**Work instruction**
Each line of the data below must be reproduced without any change.

**** Materials provided

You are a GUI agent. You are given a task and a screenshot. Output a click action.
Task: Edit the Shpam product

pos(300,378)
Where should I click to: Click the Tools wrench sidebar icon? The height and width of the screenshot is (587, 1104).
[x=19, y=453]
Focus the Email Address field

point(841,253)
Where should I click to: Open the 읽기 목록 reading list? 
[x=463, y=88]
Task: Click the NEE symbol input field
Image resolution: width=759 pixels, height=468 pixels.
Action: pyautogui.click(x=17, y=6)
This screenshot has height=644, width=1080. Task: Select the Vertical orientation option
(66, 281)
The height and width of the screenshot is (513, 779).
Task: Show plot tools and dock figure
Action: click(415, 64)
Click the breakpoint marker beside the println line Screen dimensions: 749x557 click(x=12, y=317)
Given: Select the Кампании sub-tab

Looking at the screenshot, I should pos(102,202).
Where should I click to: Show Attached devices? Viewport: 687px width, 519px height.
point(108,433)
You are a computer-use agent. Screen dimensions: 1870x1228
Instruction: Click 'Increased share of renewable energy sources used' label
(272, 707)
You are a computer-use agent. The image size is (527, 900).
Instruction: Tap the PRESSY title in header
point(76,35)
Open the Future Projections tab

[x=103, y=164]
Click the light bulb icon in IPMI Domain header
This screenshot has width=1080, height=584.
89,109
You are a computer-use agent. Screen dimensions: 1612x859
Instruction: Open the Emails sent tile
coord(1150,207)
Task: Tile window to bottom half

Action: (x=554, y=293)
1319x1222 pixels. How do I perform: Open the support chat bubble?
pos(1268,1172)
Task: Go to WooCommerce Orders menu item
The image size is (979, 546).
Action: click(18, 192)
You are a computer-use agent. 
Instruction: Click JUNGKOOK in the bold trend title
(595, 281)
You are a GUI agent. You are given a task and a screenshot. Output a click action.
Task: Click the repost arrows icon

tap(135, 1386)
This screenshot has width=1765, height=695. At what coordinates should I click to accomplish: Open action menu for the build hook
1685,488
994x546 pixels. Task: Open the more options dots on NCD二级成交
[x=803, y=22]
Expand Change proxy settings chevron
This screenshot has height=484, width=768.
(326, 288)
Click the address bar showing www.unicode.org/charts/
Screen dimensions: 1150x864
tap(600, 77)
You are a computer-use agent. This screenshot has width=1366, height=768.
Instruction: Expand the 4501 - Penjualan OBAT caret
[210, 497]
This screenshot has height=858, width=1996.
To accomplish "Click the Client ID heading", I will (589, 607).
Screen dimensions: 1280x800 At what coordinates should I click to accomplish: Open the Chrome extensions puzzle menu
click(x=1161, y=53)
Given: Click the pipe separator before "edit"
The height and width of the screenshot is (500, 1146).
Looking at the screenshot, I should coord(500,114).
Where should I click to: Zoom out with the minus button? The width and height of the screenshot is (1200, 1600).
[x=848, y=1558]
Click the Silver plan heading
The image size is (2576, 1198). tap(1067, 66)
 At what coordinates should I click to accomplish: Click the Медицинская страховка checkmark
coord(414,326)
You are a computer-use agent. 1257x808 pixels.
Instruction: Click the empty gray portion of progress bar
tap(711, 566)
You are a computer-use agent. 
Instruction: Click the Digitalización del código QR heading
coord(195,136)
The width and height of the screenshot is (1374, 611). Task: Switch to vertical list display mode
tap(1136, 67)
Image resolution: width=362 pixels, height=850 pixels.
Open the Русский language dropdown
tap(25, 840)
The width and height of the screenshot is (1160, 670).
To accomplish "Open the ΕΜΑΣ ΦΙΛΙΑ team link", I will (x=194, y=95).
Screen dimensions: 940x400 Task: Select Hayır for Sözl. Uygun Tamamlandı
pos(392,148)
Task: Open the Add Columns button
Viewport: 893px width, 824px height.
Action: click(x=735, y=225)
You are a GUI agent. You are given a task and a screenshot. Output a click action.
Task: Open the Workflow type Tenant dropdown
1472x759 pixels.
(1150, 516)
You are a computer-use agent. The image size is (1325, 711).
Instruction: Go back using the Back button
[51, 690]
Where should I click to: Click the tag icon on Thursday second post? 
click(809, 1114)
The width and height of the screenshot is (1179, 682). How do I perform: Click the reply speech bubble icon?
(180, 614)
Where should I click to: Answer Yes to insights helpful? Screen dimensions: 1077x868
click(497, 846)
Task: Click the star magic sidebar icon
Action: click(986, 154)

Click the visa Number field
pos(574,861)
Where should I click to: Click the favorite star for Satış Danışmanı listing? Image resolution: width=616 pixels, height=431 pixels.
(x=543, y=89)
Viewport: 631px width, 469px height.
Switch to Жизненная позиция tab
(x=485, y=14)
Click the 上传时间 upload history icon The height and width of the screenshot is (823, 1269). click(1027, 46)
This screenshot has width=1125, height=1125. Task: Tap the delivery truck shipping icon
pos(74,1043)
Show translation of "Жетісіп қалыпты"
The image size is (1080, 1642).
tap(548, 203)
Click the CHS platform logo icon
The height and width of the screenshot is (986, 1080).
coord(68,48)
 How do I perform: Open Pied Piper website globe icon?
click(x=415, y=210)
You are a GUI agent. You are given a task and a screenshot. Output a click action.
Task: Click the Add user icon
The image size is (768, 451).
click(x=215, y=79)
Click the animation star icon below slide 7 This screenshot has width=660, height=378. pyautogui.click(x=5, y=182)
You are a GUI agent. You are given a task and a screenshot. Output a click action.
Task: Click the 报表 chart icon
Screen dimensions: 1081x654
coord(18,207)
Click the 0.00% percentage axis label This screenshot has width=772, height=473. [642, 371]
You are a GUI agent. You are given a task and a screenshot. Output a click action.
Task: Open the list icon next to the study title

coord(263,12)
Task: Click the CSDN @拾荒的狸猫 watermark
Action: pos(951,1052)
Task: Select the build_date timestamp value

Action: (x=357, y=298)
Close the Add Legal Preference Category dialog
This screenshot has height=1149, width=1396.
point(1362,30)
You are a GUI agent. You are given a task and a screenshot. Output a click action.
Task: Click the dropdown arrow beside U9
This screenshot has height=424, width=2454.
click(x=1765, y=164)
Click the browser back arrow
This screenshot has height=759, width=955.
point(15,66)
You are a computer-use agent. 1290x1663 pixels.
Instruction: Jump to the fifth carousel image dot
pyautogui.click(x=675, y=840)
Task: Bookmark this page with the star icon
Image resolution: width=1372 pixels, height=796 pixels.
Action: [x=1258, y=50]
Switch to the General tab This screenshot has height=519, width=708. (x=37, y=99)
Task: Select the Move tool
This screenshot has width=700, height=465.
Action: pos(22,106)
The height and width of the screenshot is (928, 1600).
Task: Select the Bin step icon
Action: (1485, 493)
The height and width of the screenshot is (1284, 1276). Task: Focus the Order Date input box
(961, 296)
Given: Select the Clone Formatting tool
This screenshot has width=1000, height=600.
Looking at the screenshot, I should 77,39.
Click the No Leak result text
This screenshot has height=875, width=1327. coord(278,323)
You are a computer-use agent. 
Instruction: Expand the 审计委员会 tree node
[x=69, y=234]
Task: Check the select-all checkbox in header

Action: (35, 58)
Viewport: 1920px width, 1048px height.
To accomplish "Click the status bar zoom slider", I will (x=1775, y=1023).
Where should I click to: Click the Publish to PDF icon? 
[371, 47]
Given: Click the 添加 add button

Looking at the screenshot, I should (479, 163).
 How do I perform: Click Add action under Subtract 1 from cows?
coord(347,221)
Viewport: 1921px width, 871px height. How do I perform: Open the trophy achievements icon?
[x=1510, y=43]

********

**Answer to this task**
You are a GUI agent. You are given a task and a screenshot. Output a click action.
Task: Edit the Shpam product

pos(300,378)
Where should I click to: Click the Tools wrench sidebar icon? The height and width of the screenshot is (587, 1104).
[x=19, y=453]
Focus the Email Address field

point(841,253)
Where should I click to: Open the 읽기 목록 reading list? 
[x=463, y=88]
Task: Click the NEE symbol input field
Image resolution: width=759 pixels, height=468 pixels.
Action: pyautogui.click(x=17, y=6)
This screenshot has height=644, width=1080. Task: Select the Vertical orientation option
(66, 281)
The height and width of the screenshot is (513, 779).
Task: Show plot tools and dock figure
Action: click(415, 64)
Click the breakpoint marker beside the println line Screen dimensions: 749x557 click(x=12, y=317)
Given: Select the Кампании sub-tab

Looking at the screenshot, I should pos(102,202).
Where should I click to: Show Attached devices? Viewport: 687px width, 519px height.
point(108,433)
You are a computer-use agent. Screen dimensions: 1870x1228
Instruction: Click 'Increased share of renewable energy sources used' label
(272, 707)
You are a computer-use agent. The image size is (527, 900).
Instruction: Tap the PRESSY title in header
point(76,35)
Open the Future Projections tab

[x=103, y=164]
Click the light bulb icon in IPMI Domain header
This screenshot has width=1080, height=584.
89,109
You are a computer-use agent. Screen dimensions: 1612x859
Instruction: Open the Emails sent tile
coord(1150,207)
Task: Tile window to bottom half

Action: (x=554, y=293)
1319x1222 pixels. How do I perform: Open the support chat bubble?
pos(1268,1172)
Task: Go to WooCommerce Orders menu item
The image size is (979, 546).
Action: click(18, 192)
You are a computer-use agent. 
Instruction: Click JUNGKOOK in the bold trend title
(595, 281)
You are a GUI agent. You are given a task and a screenshot. Output a click action.
Task: Click the repost arrows icon

tap(135, 1386)
This screenshot has width=1765, height=695. At what coordinates should I click to accomplish: Open action menu for the build hook
1685,488
994x546 pixels. Task: Open the more options dots on NCD二级成交
[x=803, y=22]
Expand Change proxy settings chevron
This screenshot has height=484, width=768.
(326, 288)
Click the address bar showing www.unicode.org/charts/
Screen dimensions: 1150x864
tap(600, 77)
You are a computer-use agent. This screenshot has width=1366, height=768.
Instruction: Expand the 4501 - Penjualan OBAT caret
[210, 497]
This screenshot has height=858, width=1996.
To accomplish "Click the Client ID heading", I will (589, 607).
Screen dimensions: 1280x800 At what coordinates should I click to accomplish: Open the Chrome extensions puzzle menu
click(x=1161, y=53)
Given: Click the pipe separator before "edit"
The height and width of the screenshot is (500, 1146).
Looking at the screenshot, I should coord(500,114).
Where should I click to: Zoom out with the minus button? The width and height of the screenshot is (1200, 1600).
[x=848, y=1558]
Click the Silver plan heading
The image size is (2576, 1198). tap(1067, 66)
 At what coordinates should I click to accomplish: Click the Медицинская страховка checkmark
coord(414,326)
You are a computer-use agent. 1257x808 pixels.
Instruction: Click the empty gray portion of progress bar
tap(711, 566)
You are a computer-use agent. 
Instruction: Click the Digitalización del código QR heading
coord(195,136)
The width and height of the screenshot is (1374, 611). Task: Switch to vertical list display mode
tap(1136, 67)
Image resolution: width=362 pixels, height=850 pixels.
Open the Русский language dropdown
tap(25, 840)
The width and height of the screenshot is (1160, 670).
To accomplish "Open the ΕΜΑΣ ΦΙΛΙΑ team link", I will (x=194, y=95).
Screen dimensions: 940x400 Task: Select Hayır for Sözl. Uygun Tamamlandı
pos(392,148)
Task: Open the Add Columns button
Viewport: 893px width, 824px height.
Action: click(x=735, y=225)
You are a GUI agent. You are given a task and a screenshot. Output a click action.
Task: Open the Workflow type Tenant dropdown
1472x759 pixels.
(1150, 516)
You are a computer-use agent. The image size is (1325, 711).
Instruction: Go back using the Back button
[51, 690]
Where should I click to: Click the tag icon on Thursday second post? 
click(809, 1114)
The width and height of the screenshot is (1179, 682). How do I perform: Click the reply speech bubble icon?
(180, 614)
Where should I click to: Answer Yes to insights helpful? Screen dimensions: 1077x868
click(497, 846)
Task: Click the star magic sidebar icon
Action: click(986, 154)

Click the visa Number field
pos(574,861)
Where should I click to: Click the favorite star for Satış Danışmanı listing? Image resolution: width=616 pixels, height=431 pixels.
(x=543, y=89)
Viewport: 631px width, 469px height.
Switch to Жизненная позиция tab
(x=485, y=14)
Click the 上传时间 upload history icon The height and width of the screenshot is (823, 1269). click(1027, 46)
This screenshot has width=1125, height=1125. Task: Tap the delivery truck shipping icon
pos(74,1043)
Show translation of "Жетісіп қалыпты"
The image size is (1080, 1642).
tap(548, 203)
Click the CHS platform logo icon
The height and width of the screenshot is (986, 1080).
coord(68,48)
 How do I perform: Open Pied Piper website globe icon?
click(x=415, y=210)
You are a GUI agent. You are given a task and a screenshot. Output a click action.
Task: Click the Add user icon
The image size is (768, 451).
click(x=215, y=79)
Click the animation star icon below slide 7 This screenshot has width=660, height=378. pyautogui.click(x=5, y=182)
You are a GUI agent. You are given a task and a screenshot. Output a click action.
Task: Click the 报表 chart icon
Screen dimensions: 1081x654
coord(18,207)
Click the 0.00% percentage axis label This screenshot has width=772, height=473. [642, 371]
You are a GUI agent. You are given a task and a screenshot. Output a click action.
Task: Open the list icon next to the study title

coord(263,12)
Task: Click the CSDN @拾荒的狸猫 watermark
Action: pos(951,1052)
Task: Select the build_date timestamp value

Action: (x=357, y=298)
Close the Add Legal Preference Category dialog
This screenshot has height=1149, width=1396.
point(1362,30)
You are a GUI agent. You are given a task and a screenshot. Output a click action.
Task: Click the dropdown arrow beside U9
This screenshot has height=424, width=2454.
click(x=1765, y=164)
Click the browser back arrow
This screenshot has height=759, width=955.
point(15,66)
You are a computer-use agent. 1290x1663 pixels.
Instruction: Jump to the fifth carousel image dot
pyautogui.click(x=675, y=840)
Task: Bookmark this page with the star icon
Image resolution: width=1372 pixels, height=796 pixels.
Action: [x=1258, y=50]
Switch to the General tab This screenshot has height=519, width=708. (x=37, y=99)
Task: Select the Move tool
This screenshot has width=700, height=465.
Action: pos(22,106)
The height and width of the screenshot is (928, 1600).
Task: Select the Bin step icon
Action: (1485, 493)
The height and width of the screenshot is (1284, 1276). Task: Focus the Order Date input box
(961, 296)
Given: Select the Clone Formatting tool
This screenshot has width=1000, height=600.
Looking at the screenshot, I should 77,39.
Click the No Leak result text
This screenshot has height=875, width=1327. coord(278,323)
You are a computer-use agent. 
Instruction: Expand the 审计委员会 tree node
[x=69, y=234]
Task: Check the select-all checkbox in header

Action: (35, 58)
Viewport: 1920px width, 1048px height.
To accomplish "Click the status bar zoom slider", I will (x=1775, y=1023).
Where should I click to: Click the Publish to PDF icon? 
[371, 47]
Given: Click the 添加 add button

Looking at the screenshot, I should (479, 163).
 How do I perform: Click Add action under Subtract 1 from cows?
coord(347,221)
Viewport: 1921px width, 871px height. How do I perform: Open the trophy achievements icon?
[x=1510, y=43]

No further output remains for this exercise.